In this regard, some experts suggested that in the future want to get a chance in Russia, the localization of operations will be the main trend, that is, set up overseas warehouses in Russia or directly set up branch offices for localized operations, the bulk of the goods shipped to Russia's warehouses, Then by the local warehouse will be online shopping package handed out. At present, overseas warehouse operations in Europe and the United States market is very mature, and even point out that overseas warehouse will become the standard cross-border electricity supplier in the future, will greatly reduce the delivery time and reduce the fluctuations in logistics and distribution cycle, but also conducive to providing localized After-sales service.

But for this response, Wang Bin does not think it is a good idea. He said that at present, China's cross-border e-commerce exports to Russia are mainly textile products, while overseas ones are mainly suitable for heavy-weight and oversized products. The success and risks of establishing overseas ones are not low. It is hard to return to China. Choosing "White Customs Clearance" (which refers to the formal customs procedures) will increase the cost to weaken the competitiveness, choose "Gray Customs Clearance" (which means not taking the formal customs procedures), and have no legal source products Once seized, will lose everything. On the contrary, Wang Bin suggested that the enterprises that trade with Russia may choose to store the goods in the border warehouses.

From the cost point of view, the three methods, the "white clearance" overseas warehouse costs> border warehouse costs> "gray customs clearance" overseas warehouse costs, the cost of border warehouses in the middle. Border warehouses do not have these problems compared to the large tariffs and cumbersome customs clearance processes involved in bulk cargoes. After the customer receives the order, the goods exit the border and are cleared by post. This ensures the efficiency of customs clearance and also ensures the safety of the goods. However, from the time of view, the border positions overseas warehouse will slow 1 to 2 days.
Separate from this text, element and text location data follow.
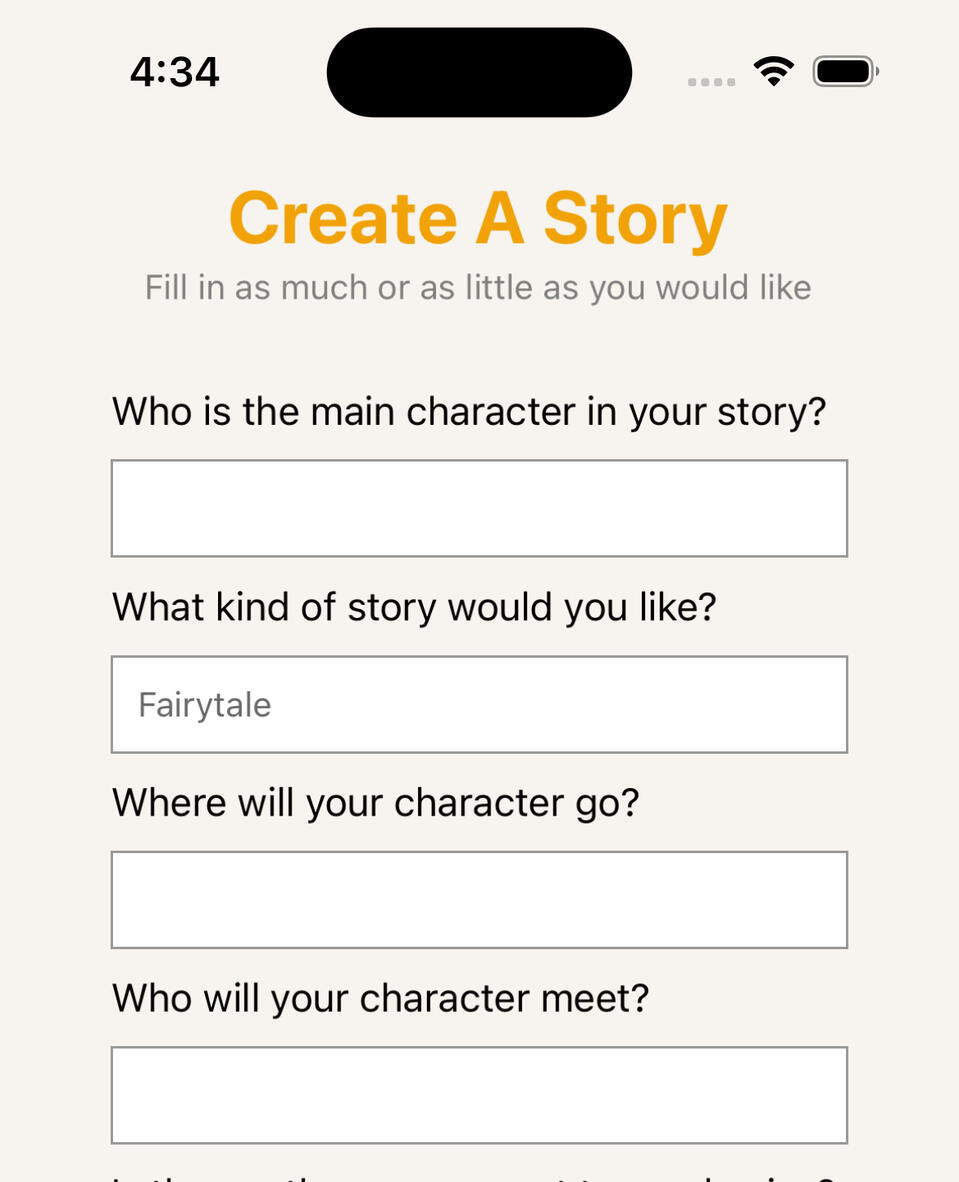Tap the cut-off question label at bottom
959x1182 pixels.
click(470, 1176)
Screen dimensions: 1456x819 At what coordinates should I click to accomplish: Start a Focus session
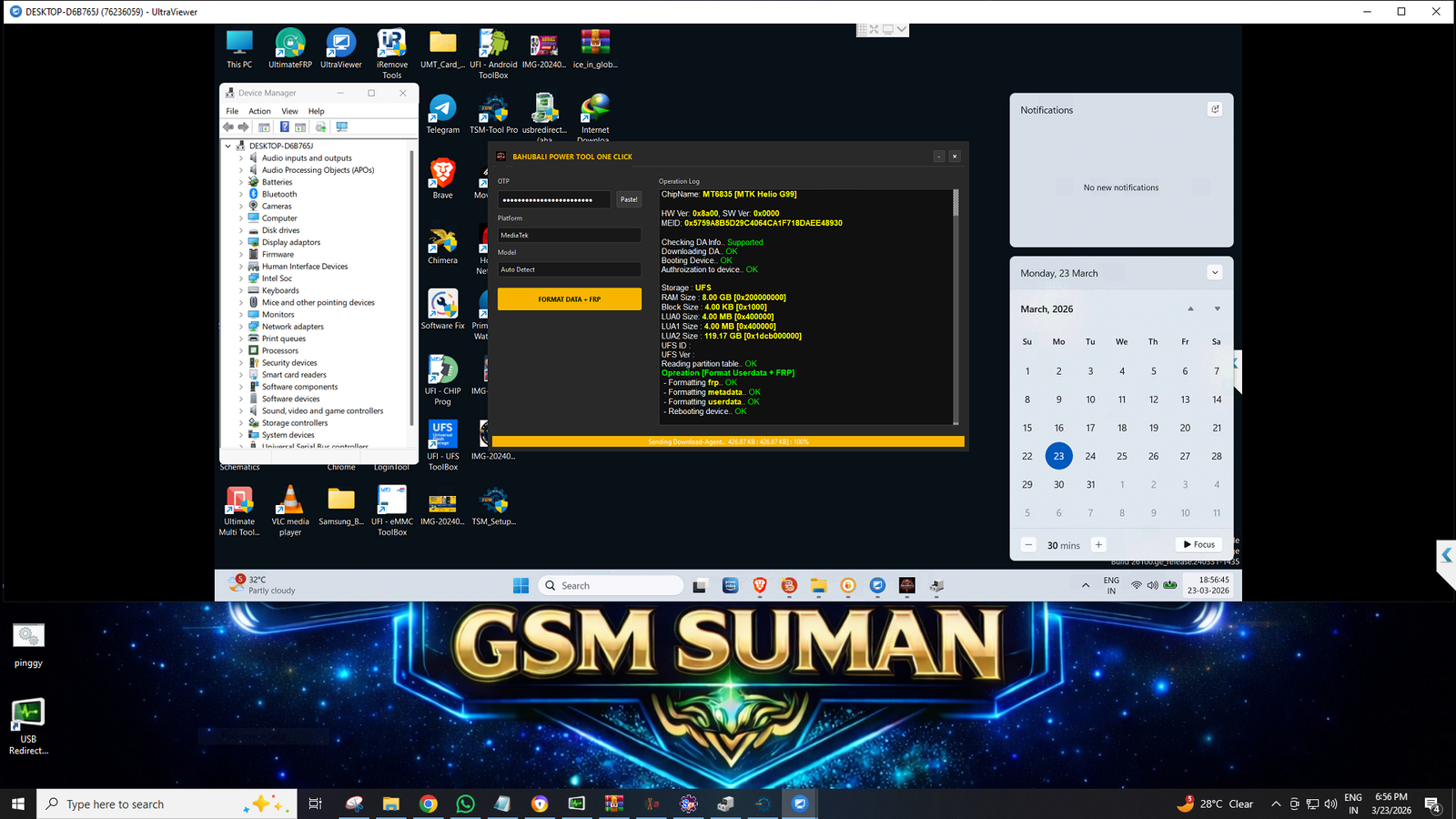pos(1198,544)
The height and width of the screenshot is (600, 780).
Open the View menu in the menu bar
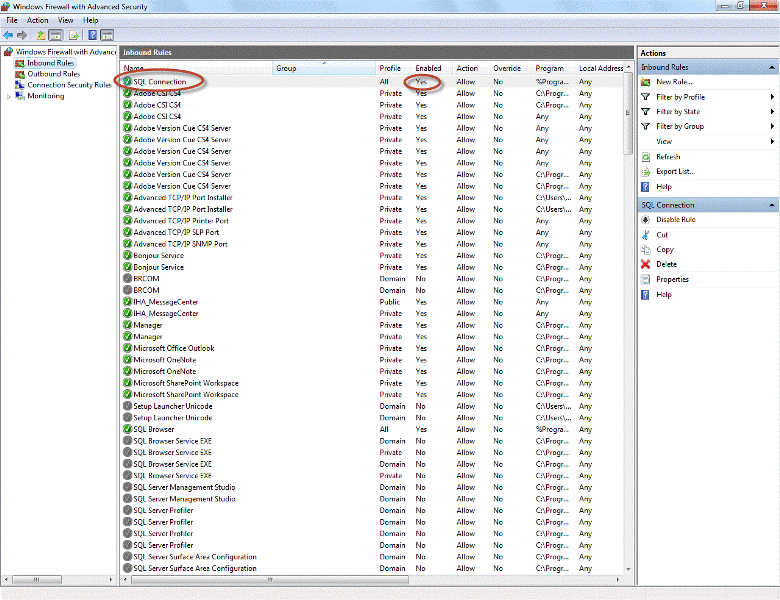click(65, 20)
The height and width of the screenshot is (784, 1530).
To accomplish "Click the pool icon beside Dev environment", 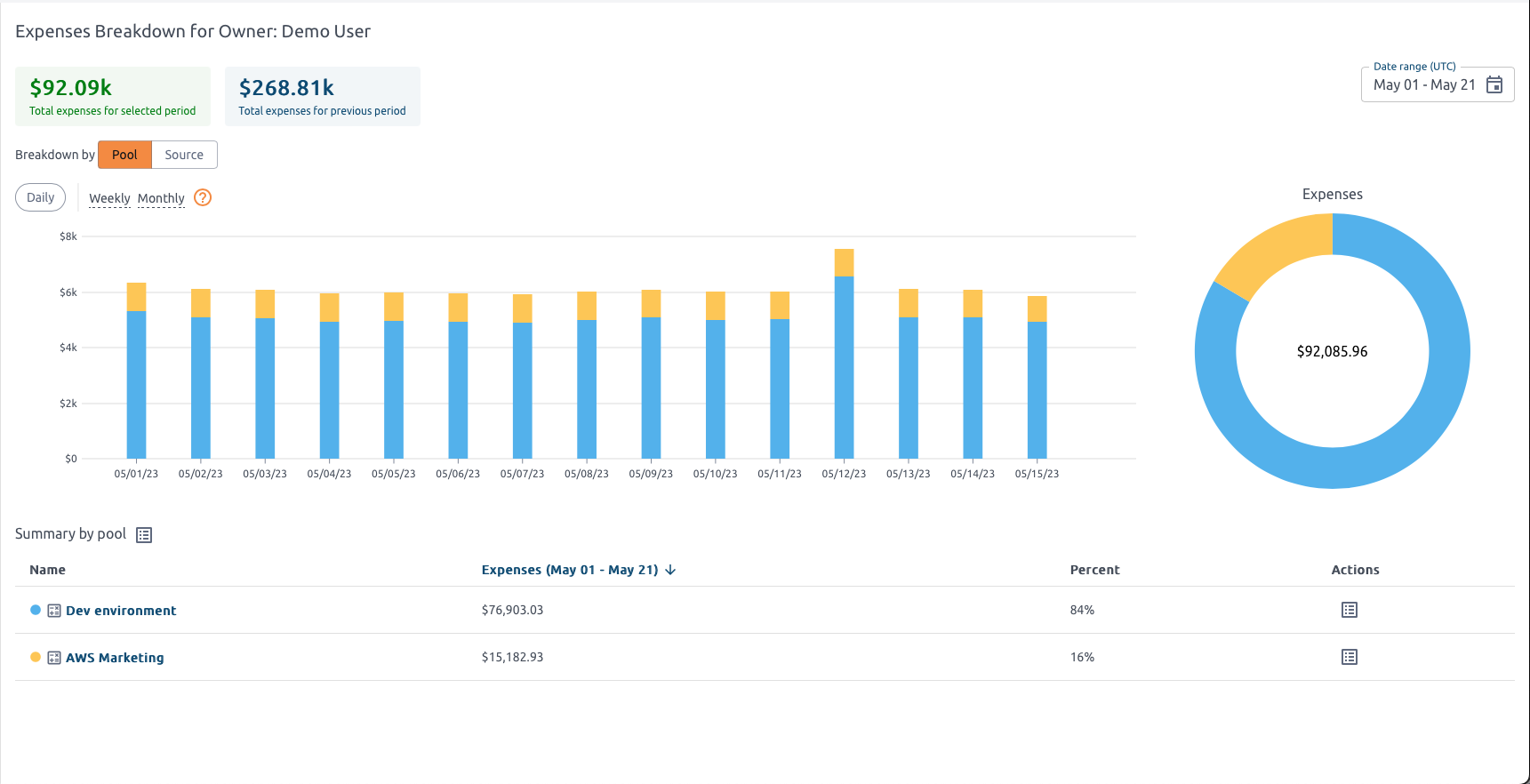I will point(54,611).
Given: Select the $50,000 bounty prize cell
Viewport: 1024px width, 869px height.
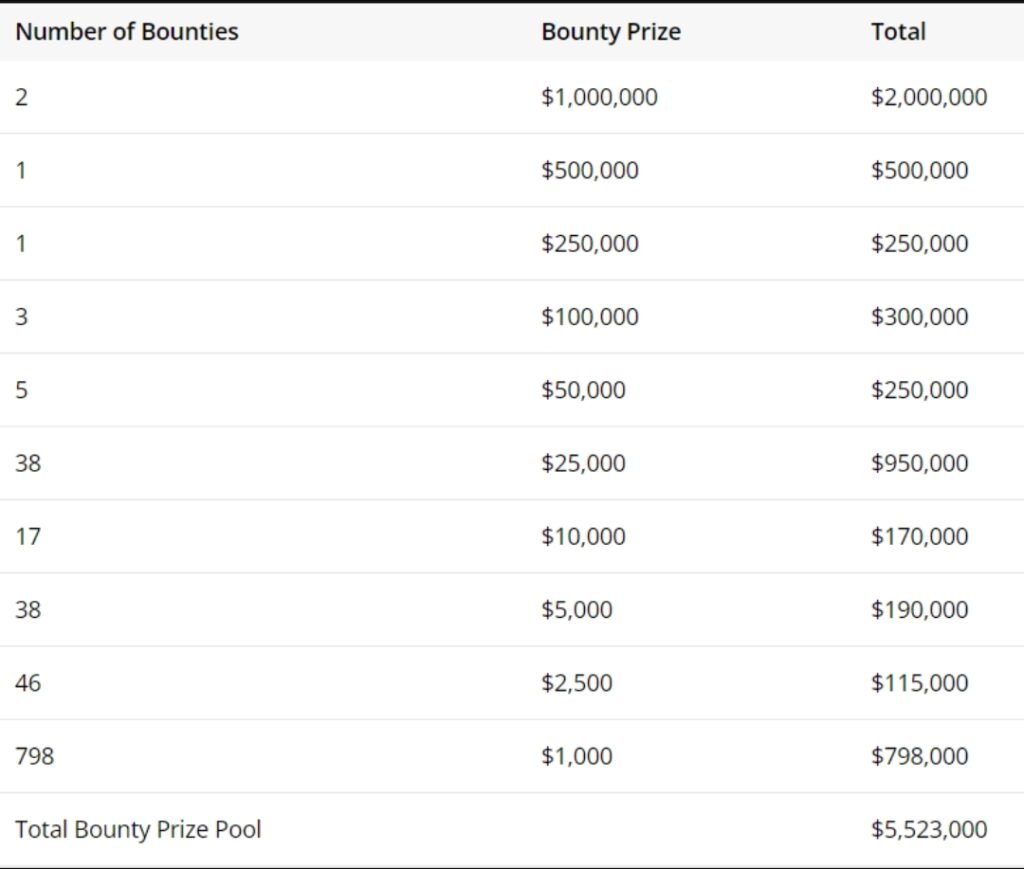Looking at the screenshot, I should tap(583, 390).

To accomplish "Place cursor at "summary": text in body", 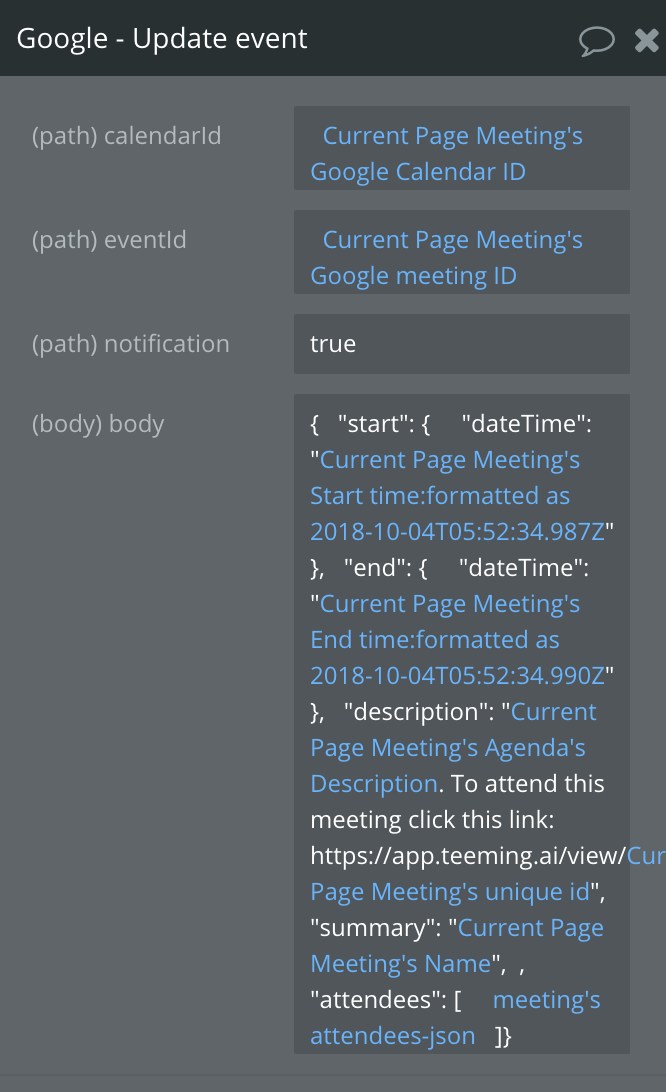I will coord(376,928).
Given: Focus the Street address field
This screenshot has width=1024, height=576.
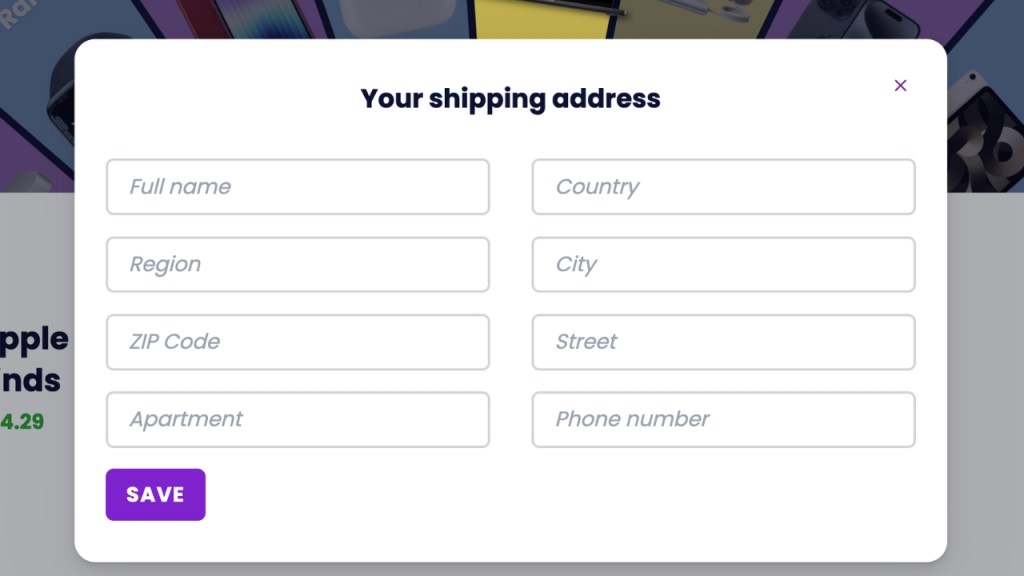Looking at the screenshot, I should [723, 342].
According to the speed-controlled Harbin border warehouses, the goods will take 5 hours to fly directly from Ekaterinburg to Harbin after the customer bills. As the third largest city in Russia, Yekaterinburg is located between Moscow and Petersburg, picking fast. In this way, the shipment of goods from Harbin to Yekaterinburg to be re-sorted to major cities is only extended by one to two days longer than delivery from overseas warehouse in Russia. Comprehensive cost and timeliness of view, price-oriented, low customer price of the goods is not suitable for the choice of overseas warehouse services, but for large, high value goods overseas warehouse more appropriate.